== Written exercise a ==
Put every row from the one containing "Image resolution: width=1899" down to the one containing "click(x=1701, y=293)", both included, into a numbered list, leaving out blank lines.

________________________

I imagine we should do something like: If overall byte count is less than X, do algorithm A; otherwise, do algorithm B. This will still be deterministic (per run), but will allow us to provide speed and distribution based on the actual size of the input data.

tannergooding commented 7 years ago

It's probably also worth noting that several of the algorithms mentioned have implementations specifically designed for SIMD instructions, so an the most performant solution would likely involve an FCALL at some level (like is done with some of the BufferCopy implementations) or may involve taking a dependency on System.Numerics.Vector.

morganbr commented 7 years ago

@jamesqo, we're happy to help out with making choices; what we need the most help with is performance data for candidate implementations (ideally C#, though as @tannergooding points out, some algorithms need special compiler support). As I mentioned above, if you build a candidate that isn't chosen, we'll probably use it later, so don't worry about work being wasted.

I know there are benchmarks out there for various implementations, but I think it's important to have a comparison using this API and a likely range of inputs (e.g. structs with 1-10 fields).

morganbr commented 7 years ago

@tannergooding, that kind of adaptability might be most performant, but I don't see how it would work with the Add method since it doesn't know how many times it'll get called. While we could do it with Combine, that would mean a series of Add calls could produce a different result than the corresponding Combine call.

Also, given that the most likely range of inputs is 4-32 bytes (Combine`1-Combine`8), hopefully there aren't big performance changes over that range.

________________________

== Written exercise b ==
Answer these questions on the discussion thread:
(i) Which library might the most performant solution take a dependency on?
(ii) What example range of inputs is given for a comparison using this API?
(iii) What byte range is named as the most likely range of inputs?

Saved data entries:
________________________

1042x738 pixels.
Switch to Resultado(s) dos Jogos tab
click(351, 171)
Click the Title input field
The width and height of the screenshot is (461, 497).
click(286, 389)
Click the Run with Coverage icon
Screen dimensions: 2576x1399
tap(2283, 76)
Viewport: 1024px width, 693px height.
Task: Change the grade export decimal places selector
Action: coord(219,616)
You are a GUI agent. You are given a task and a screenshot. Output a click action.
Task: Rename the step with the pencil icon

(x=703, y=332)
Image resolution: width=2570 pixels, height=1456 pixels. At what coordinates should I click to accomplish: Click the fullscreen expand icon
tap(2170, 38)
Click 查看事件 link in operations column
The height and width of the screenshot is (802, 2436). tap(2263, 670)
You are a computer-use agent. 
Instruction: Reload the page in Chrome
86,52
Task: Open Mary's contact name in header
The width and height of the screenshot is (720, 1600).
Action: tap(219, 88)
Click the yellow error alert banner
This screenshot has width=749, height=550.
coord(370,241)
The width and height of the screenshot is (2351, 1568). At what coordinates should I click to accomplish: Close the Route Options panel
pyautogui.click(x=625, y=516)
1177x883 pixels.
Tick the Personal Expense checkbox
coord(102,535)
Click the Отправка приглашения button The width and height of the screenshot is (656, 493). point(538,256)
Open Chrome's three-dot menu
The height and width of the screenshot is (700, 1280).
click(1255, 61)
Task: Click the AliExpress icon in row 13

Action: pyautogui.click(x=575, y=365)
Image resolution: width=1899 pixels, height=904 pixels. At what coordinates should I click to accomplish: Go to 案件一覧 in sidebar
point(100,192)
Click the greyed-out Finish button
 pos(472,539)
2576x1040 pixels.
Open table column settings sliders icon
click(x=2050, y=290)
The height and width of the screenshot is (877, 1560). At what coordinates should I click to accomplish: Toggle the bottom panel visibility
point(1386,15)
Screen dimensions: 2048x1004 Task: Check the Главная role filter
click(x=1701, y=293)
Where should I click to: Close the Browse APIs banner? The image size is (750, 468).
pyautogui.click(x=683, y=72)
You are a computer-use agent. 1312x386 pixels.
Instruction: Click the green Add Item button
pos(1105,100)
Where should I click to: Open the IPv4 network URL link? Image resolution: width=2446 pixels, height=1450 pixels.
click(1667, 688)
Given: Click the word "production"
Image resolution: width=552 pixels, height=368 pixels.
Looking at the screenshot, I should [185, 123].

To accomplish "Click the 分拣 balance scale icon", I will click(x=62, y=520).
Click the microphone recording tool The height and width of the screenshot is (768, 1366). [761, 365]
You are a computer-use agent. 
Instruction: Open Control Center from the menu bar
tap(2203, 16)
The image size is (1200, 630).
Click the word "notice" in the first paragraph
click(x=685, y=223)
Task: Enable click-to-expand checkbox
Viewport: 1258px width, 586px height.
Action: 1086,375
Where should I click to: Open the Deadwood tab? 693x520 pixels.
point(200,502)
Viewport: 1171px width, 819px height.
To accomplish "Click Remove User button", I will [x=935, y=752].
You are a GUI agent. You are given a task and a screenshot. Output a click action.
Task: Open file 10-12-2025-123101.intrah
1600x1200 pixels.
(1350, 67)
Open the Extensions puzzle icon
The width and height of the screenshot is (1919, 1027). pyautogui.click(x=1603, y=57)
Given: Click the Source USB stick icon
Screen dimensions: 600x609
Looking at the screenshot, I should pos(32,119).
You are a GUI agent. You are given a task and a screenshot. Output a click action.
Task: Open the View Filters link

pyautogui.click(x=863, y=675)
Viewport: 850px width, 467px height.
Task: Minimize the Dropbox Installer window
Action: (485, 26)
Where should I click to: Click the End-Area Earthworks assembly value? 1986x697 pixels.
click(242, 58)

________________________

== Full output a ==
1. Image resolution: width=1899 pixels, height=904 pixels. At what coordinates should I click to accomplish: Go to 案件一覧 in sidebar
2. point(100,192)
3. Click the greyed-out Finish button
4.  pos(472,539)
5. 2576x1040 pixels.
6. Open table column settings sliders icon
7. click(x=2050, y=290)
8. The height and width of the screenshot is (877, 1560). At what coordinates should I click to accomplish: Toggle the bottom panel visibility
9. point(1386,15)
10. Screen dimensions: 2048x1004 Task: Check the Главная role filter
11. click(x=1701, y=293)

== Full output b ==
(i) System.Numerics.Vector
(ii) Structs with 1-10 fields
(iii) 4-32 bytes (Combine`1-Combine`8)